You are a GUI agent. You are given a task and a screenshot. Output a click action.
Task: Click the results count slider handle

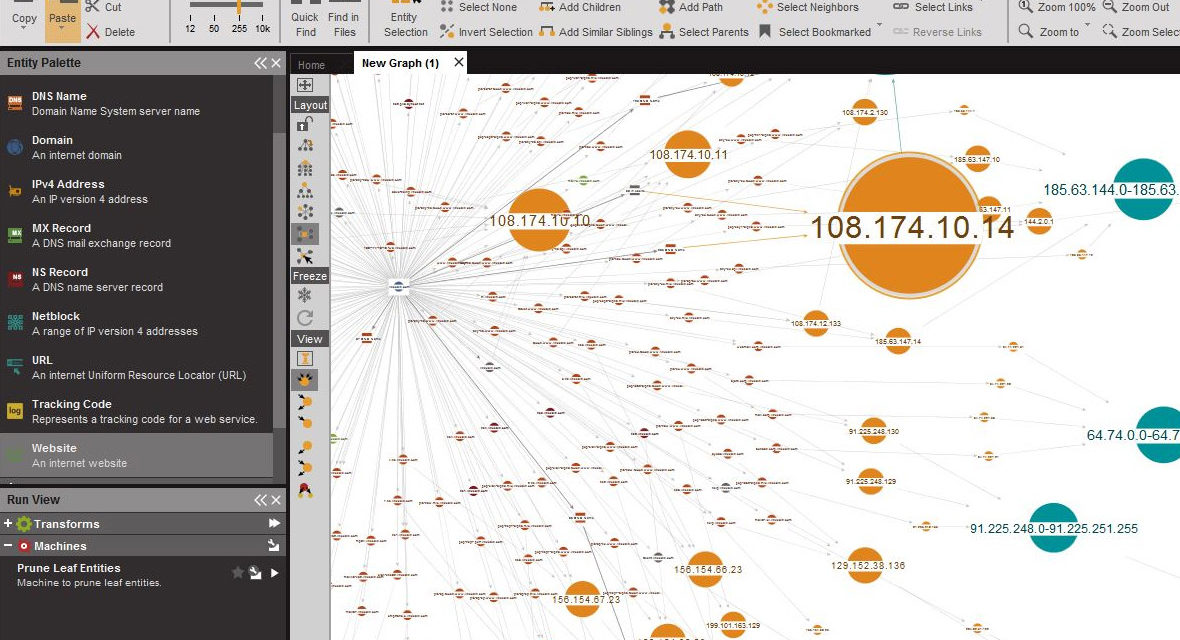[240, 7]
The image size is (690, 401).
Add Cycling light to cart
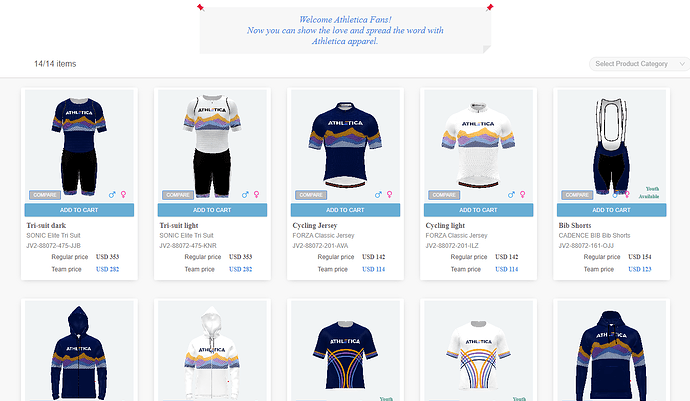coord(478,210)
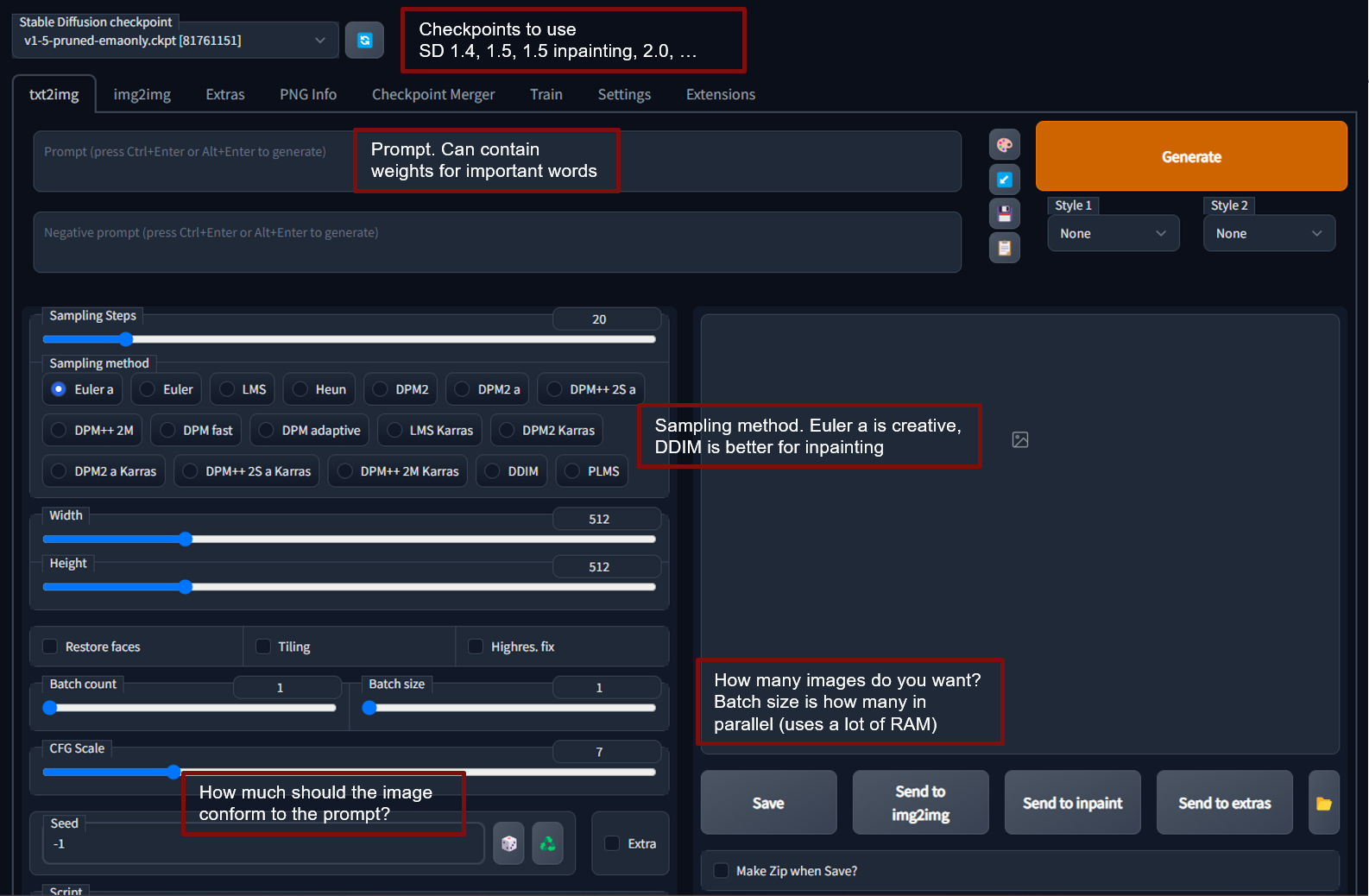1369x896 pixels.
Task: Click the green recycle seed icon
Action: pyautogui.click(x=547, y=843)
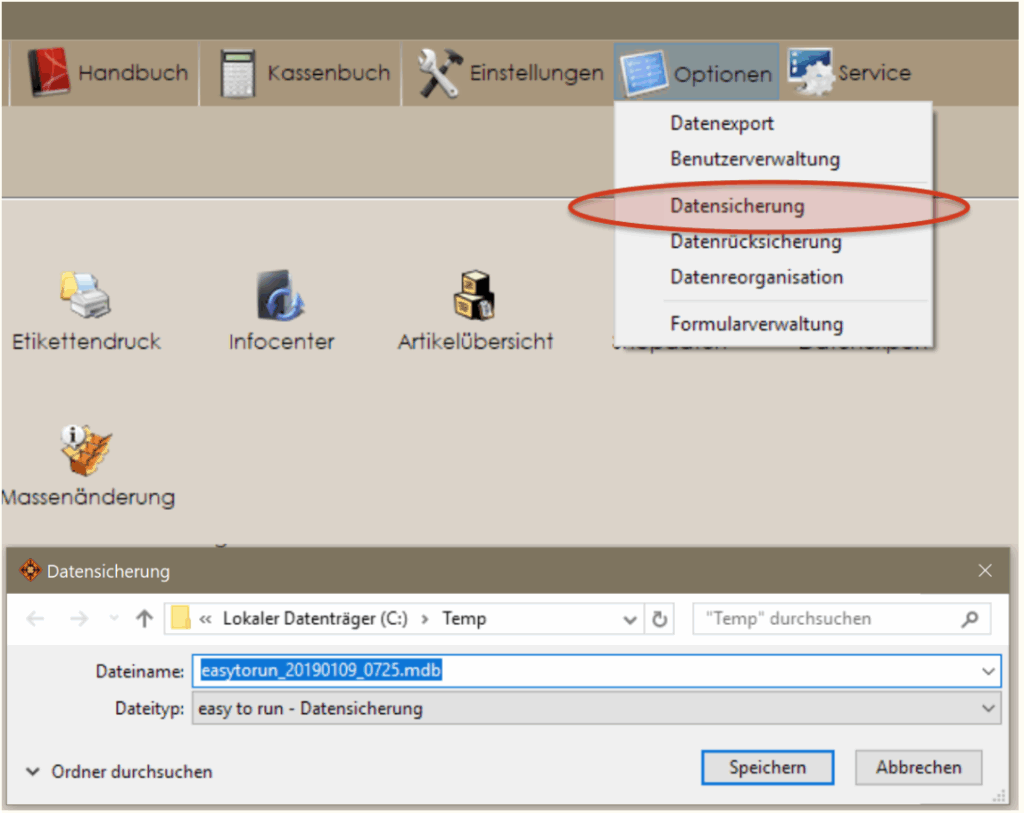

• Aim of the exercise: The goal is an exact reprint of the entries, leaving out the pictures.

• Answer area:
You are a GUI agent. You are given a task and a screenshot. Output a click action.
Task: Click the results count slider handle

[240, 7]
The image size is (690, 401).
Add Cycling light to cart
coord(478,210)
1369x896 pixels.
Task: Click the green recycle seed icon
Action: pyautogui.click(x=547, y=843)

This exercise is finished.